### Given request
Please render the items from the start through the line containing "click(234, 710)" as a JSON list of strings, one string per line, skipping blank lines and omitting the pictures.

### Word and element pointing items
*-*-*

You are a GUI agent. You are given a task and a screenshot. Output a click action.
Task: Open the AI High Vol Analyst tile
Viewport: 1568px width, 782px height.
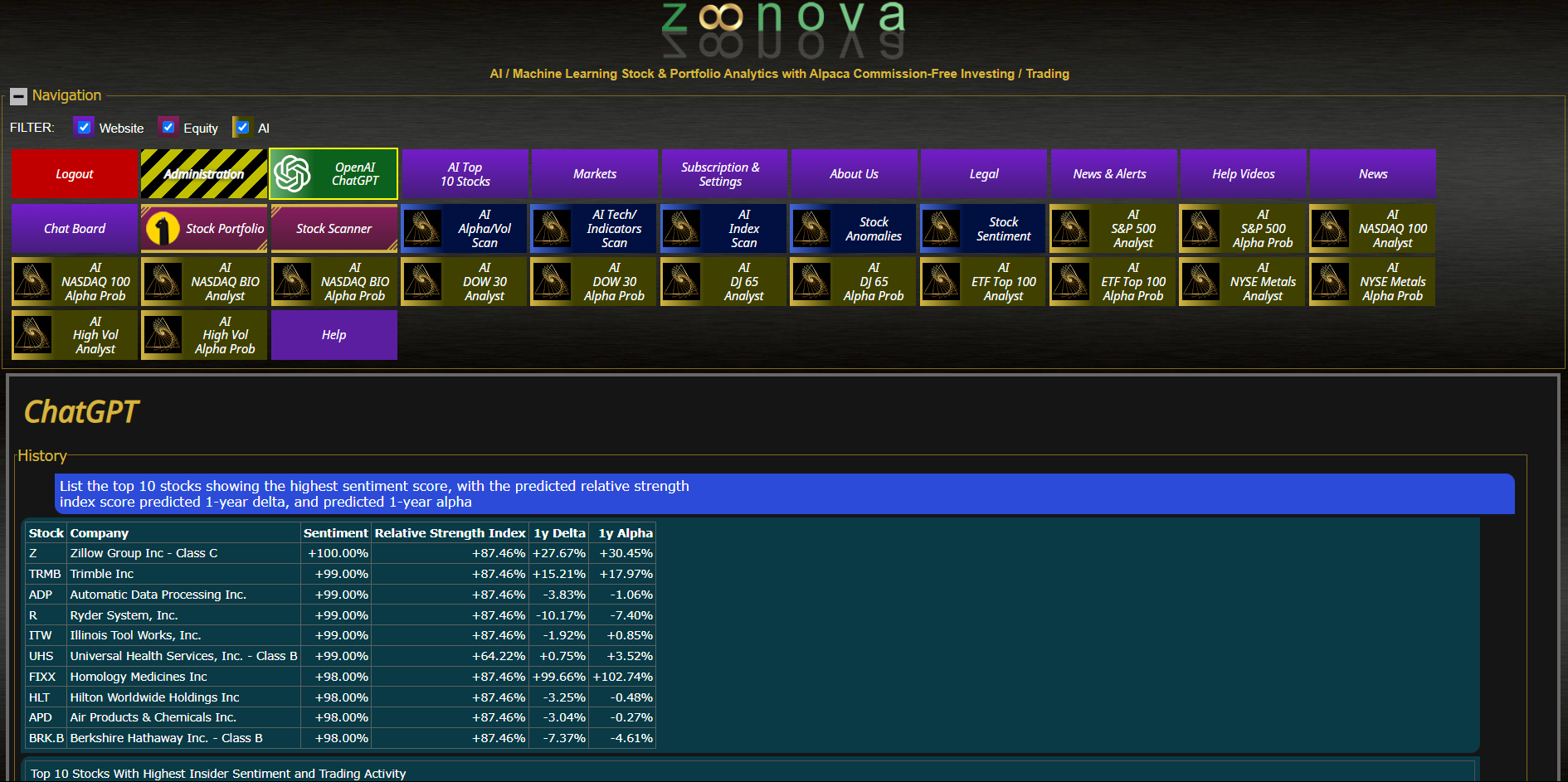coord(75,335)
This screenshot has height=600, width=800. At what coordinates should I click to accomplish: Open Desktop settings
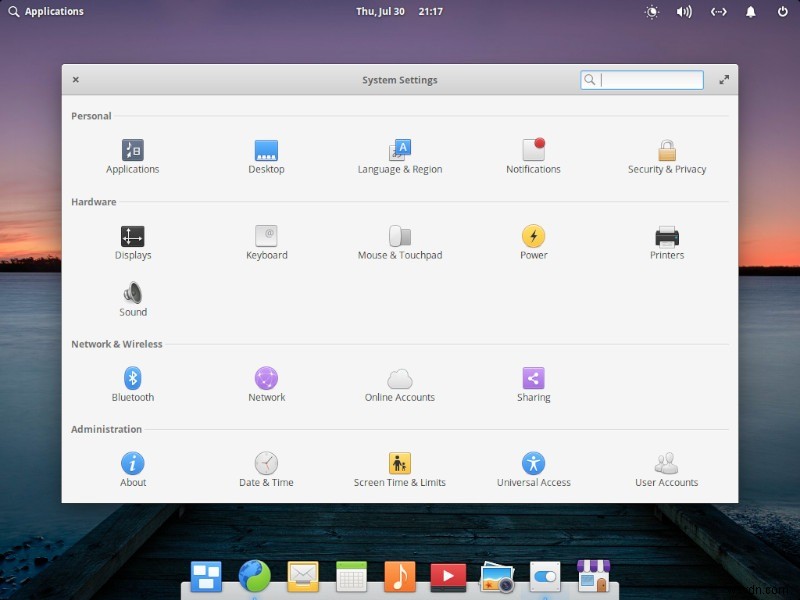[x=266, y=150]
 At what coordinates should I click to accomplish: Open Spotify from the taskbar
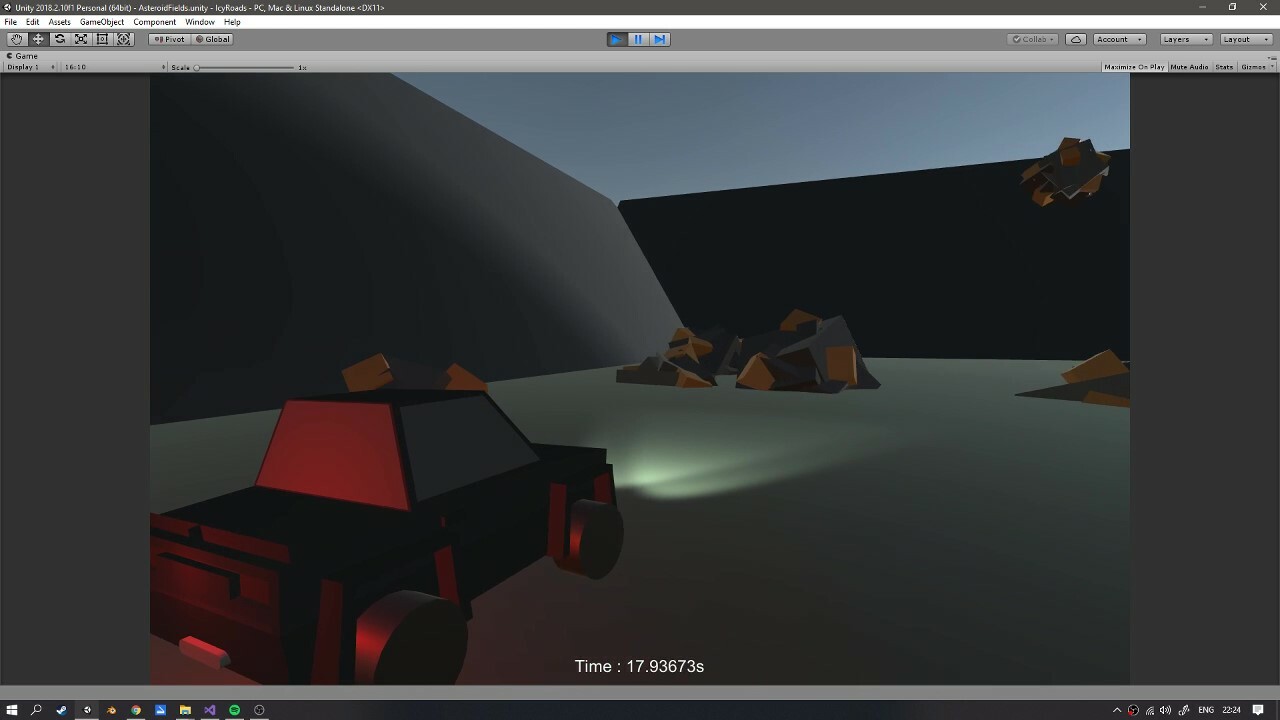click(234, 710)
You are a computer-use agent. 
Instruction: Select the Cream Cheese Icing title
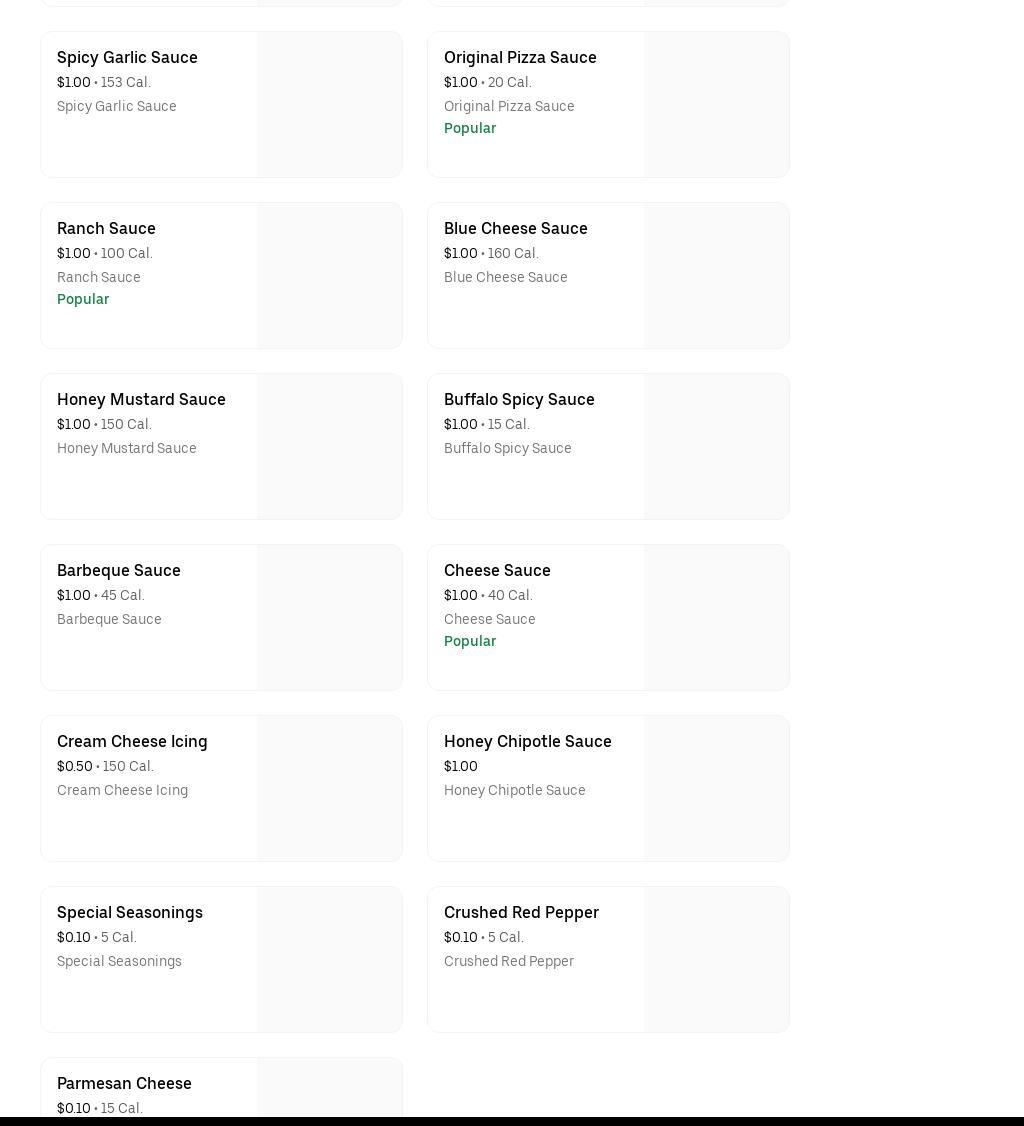[x=132, y=742]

*-*-*

### Final result
[
  "You are a GUI agent. You are given a task and a screenshot. Output a click action.",
  "Task: Open the AI High Vol Analyst tile",
  "Viewport: 1568px width, 782px height.",
  "coord(75,335)",
  "This screenshot has height=600, width=800. At what coordinates should I click to accomplish: Open Desktop settings",
  "[x=266, y=150]",
  " At what coordinates should I click to accomplish: Open Spotify from the taskbar",
  "click(234, 710)"
]